Campus Life St. John's College Santa Fe

Meeting Matthew Crawford, Reading Marx, and Sleeping atop Santa Fe

By A.J. Peters

Well, it’s starting to feel like seminar-paper season again. I spent most of my weekend alternating between writing at my makeshift standing desk, reading at the kitchen table next to a kettle of PG Tips, and occasionally running up to campus for the Liberal Arts Conference. I’m trying to work out the fetishism of commodities in Marx’s Das Kapital, but more on that to come. The real excitement of the weekend for me was to listen to Matthew Crawford’s lecture, Attention as a Cultural Problem. I read his book Shop Class as Soulcraft last fall, after I started doing a little work on my 1981 Tercel. Reading it, I was thrilled by the way he mixed anecdotes and intuition with Heidegger and Aristotle.
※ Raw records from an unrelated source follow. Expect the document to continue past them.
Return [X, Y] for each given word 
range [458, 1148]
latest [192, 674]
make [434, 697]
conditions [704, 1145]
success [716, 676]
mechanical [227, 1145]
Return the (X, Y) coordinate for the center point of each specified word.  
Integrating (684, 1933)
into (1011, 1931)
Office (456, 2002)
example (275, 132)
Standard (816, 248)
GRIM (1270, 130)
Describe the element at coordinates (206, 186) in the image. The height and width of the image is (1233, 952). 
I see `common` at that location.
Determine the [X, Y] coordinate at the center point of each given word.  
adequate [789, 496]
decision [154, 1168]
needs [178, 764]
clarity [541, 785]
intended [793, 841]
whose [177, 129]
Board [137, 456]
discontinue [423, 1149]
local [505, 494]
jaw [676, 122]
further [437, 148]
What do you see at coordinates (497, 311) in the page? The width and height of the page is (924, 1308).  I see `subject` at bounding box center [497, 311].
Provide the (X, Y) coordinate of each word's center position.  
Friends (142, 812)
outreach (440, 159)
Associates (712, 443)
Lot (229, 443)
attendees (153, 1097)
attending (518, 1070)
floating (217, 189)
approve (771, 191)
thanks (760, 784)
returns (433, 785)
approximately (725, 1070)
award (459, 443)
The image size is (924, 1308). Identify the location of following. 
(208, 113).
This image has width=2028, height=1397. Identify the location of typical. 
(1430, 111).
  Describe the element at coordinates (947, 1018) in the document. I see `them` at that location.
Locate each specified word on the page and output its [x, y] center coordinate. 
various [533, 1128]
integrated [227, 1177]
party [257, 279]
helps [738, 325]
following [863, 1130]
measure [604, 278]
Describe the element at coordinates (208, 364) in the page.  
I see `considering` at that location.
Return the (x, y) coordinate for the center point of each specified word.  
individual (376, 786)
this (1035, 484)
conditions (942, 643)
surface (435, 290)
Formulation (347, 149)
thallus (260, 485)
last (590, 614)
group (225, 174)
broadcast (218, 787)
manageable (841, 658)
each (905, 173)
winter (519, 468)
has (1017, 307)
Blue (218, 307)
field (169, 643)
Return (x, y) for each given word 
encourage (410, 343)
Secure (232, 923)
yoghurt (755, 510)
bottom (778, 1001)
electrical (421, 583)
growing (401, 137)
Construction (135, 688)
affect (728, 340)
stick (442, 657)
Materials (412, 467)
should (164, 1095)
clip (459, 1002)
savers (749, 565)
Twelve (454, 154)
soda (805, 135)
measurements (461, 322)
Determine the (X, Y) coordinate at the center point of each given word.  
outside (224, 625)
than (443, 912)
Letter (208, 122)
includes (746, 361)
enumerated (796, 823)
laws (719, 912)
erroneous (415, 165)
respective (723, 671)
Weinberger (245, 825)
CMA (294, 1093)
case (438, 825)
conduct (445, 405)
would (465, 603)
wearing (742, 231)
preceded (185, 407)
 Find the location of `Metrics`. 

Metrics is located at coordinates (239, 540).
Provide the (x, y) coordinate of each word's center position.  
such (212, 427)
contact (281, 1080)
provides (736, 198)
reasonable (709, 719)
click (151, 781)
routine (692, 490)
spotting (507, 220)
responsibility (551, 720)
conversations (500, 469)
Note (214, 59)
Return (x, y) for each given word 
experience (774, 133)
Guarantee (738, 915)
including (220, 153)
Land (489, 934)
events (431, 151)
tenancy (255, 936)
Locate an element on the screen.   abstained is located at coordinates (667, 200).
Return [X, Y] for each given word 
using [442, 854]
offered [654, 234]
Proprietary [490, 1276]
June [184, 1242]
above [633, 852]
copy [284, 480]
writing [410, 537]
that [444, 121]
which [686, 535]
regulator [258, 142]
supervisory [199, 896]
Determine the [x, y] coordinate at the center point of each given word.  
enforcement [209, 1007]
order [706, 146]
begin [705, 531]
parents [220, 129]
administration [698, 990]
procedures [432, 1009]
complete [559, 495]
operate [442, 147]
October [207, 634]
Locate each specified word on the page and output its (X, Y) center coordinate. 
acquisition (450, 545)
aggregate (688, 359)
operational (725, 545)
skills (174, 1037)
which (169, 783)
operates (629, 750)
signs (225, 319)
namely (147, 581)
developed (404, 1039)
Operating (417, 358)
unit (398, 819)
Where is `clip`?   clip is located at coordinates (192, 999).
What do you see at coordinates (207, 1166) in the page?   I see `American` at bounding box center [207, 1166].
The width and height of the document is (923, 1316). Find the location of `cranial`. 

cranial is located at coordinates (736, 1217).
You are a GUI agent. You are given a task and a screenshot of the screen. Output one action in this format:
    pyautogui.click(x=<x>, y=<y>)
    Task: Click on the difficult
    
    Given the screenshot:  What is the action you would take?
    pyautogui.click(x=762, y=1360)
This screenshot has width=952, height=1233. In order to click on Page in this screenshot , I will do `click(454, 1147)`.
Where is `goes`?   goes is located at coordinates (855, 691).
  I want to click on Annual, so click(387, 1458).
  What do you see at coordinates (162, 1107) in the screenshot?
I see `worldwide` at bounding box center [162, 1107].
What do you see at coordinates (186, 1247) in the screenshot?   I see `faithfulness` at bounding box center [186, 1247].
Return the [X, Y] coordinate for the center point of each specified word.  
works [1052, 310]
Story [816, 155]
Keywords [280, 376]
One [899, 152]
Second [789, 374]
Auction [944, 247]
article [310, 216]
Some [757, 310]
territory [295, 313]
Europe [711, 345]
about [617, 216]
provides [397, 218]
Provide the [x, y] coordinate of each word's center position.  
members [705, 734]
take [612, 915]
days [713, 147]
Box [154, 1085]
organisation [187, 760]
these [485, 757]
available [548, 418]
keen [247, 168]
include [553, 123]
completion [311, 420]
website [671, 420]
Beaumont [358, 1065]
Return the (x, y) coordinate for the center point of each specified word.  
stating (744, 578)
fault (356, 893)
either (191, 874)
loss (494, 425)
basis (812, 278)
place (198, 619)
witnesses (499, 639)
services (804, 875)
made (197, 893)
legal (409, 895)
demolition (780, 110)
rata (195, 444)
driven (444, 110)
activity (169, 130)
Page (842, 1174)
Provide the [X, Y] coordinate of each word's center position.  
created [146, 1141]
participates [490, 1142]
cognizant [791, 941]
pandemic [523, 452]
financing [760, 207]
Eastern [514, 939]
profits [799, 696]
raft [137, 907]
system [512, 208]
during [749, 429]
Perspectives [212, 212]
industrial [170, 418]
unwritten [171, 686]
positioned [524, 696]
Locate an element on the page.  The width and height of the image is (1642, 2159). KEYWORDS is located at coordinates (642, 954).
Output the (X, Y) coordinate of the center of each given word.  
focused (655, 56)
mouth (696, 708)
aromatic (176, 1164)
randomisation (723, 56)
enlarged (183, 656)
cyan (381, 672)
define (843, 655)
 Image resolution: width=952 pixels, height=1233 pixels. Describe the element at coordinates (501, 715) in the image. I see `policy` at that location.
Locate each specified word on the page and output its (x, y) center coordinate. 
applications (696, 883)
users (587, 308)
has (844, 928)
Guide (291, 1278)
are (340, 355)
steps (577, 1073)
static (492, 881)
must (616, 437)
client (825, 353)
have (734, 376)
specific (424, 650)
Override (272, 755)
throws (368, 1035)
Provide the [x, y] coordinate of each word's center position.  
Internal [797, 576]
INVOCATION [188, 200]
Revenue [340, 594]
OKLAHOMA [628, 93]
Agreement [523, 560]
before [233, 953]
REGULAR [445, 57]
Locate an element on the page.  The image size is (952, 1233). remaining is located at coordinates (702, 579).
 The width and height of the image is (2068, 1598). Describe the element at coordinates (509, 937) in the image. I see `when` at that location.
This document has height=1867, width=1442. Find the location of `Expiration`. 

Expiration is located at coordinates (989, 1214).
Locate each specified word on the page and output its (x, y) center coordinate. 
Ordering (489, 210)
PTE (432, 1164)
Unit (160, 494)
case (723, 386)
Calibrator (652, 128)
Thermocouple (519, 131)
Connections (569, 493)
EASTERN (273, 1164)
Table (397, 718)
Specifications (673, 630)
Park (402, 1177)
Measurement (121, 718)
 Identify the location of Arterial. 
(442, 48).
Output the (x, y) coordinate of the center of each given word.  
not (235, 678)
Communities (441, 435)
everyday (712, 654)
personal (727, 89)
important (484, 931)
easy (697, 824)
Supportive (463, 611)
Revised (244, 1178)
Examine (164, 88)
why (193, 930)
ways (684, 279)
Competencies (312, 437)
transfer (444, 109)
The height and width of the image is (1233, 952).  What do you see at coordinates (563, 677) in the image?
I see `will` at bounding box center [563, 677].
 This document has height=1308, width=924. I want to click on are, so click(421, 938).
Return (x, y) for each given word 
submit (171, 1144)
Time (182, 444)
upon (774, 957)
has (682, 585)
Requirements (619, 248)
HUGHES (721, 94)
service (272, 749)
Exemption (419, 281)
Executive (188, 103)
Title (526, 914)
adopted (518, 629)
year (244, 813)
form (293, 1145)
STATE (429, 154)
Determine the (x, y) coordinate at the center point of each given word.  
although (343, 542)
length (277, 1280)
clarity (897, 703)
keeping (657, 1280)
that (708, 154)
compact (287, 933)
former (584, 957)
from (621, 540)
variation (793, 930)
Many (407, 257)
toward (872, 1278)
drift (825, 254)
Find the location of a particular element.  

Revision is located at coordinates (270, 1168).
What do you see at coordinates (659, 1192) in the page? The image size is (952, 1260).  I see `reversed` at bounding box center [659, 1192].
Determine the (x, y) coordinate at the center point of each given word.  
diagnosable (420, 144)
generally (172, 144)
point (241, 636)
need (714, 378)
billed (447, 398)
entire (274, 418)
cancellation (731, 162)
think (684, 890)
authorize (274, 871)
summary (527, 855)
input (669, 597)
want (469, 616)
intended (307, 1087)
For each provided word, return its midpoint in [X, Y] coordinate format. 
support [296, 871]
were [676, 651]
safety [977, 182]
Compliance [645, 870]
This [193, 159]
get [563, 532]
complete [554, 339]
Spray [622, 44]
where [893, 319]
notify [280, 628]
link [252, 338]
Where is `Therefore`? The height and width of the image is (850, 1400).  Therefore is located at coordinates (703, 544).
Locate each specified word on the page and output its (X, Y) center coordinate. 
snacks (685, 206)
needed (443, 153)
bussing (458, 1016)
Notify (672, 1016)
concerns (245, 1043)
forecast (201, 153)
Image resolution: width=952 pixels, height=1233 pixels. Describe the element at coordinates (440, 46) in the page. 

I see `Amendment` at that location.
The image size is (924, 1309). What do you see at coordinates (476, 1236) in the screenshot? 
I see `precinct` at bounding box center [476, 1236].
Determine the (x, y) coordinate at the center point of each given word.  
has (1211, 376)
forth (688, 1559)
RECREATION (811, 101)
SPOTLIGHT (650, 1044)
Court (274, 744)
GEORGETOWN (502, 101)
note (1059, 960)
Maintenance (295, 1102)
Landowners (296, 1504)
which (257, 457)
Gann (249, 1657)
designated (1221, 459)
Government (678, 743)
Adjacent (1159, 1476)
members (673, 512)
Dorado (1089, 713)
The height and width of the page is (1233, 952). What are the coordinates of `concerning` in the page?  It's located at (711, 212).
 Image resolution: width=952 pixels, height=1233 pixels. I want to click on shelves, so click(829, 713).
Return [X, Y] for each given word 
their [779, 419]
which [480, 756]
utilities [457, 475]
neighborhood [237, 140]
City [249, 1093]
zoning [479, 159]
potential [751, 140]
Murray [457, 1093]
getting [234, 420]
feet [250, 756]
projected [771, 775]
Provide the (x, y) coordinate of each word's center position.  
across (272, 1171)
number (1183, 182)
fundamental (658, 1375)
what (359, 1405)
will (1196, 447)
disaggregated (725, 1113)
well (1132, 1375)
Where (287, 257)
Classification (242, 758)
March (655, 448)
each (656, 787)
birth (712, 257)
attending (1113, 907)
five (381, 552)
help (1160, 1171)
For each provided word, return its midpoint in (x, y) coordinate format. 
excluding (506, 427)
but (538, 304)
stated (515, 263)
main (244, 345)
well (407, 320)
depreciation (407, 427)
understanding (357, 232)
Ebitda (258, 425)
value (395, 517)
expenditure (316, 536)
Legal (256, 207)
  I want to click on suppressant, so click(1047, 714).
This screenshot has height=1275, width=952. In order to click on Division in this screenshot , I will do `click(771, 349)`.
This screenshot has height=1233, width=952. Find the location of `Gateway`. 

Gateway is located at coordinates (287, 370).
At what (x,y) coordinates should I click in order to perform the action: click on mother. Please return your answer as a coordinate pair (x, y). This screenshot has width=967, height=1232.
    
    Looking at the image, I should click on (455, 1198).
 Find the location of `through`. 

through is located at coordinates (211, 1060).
I’ve always loved problem solving, especially if it involves dirt under my fingernails and sweat on my brow, and his book somehow wrapped up all that passion into something rigorous and (mostly) intellectually cohesive.  I know there are some who will have been a little frustrated with the Q&A at the lecture, but I find his honesty pretty refreshing. There were a few times when he responded with nothing more than, “Yeah, that’s a good point. I’m not sure.” But I’m still working to convince myself that his thinking doesn’t require an appeal to nostalgia. To anyone else who was there: what are your thoughts on the form of his argument? Does it stand without some sort of romanticism? I’m especially interested in the attempt to distinguish video games from traditional, physical games.

After the lecture, I made a quick jaunt up the mountains behind the school to test out some new backpacking gear. We slept overlooking Santa Fe, and hiked out the next morning to a cup of coffee and a breakfast burrito at Downtown Sub. How’s that for roughing it?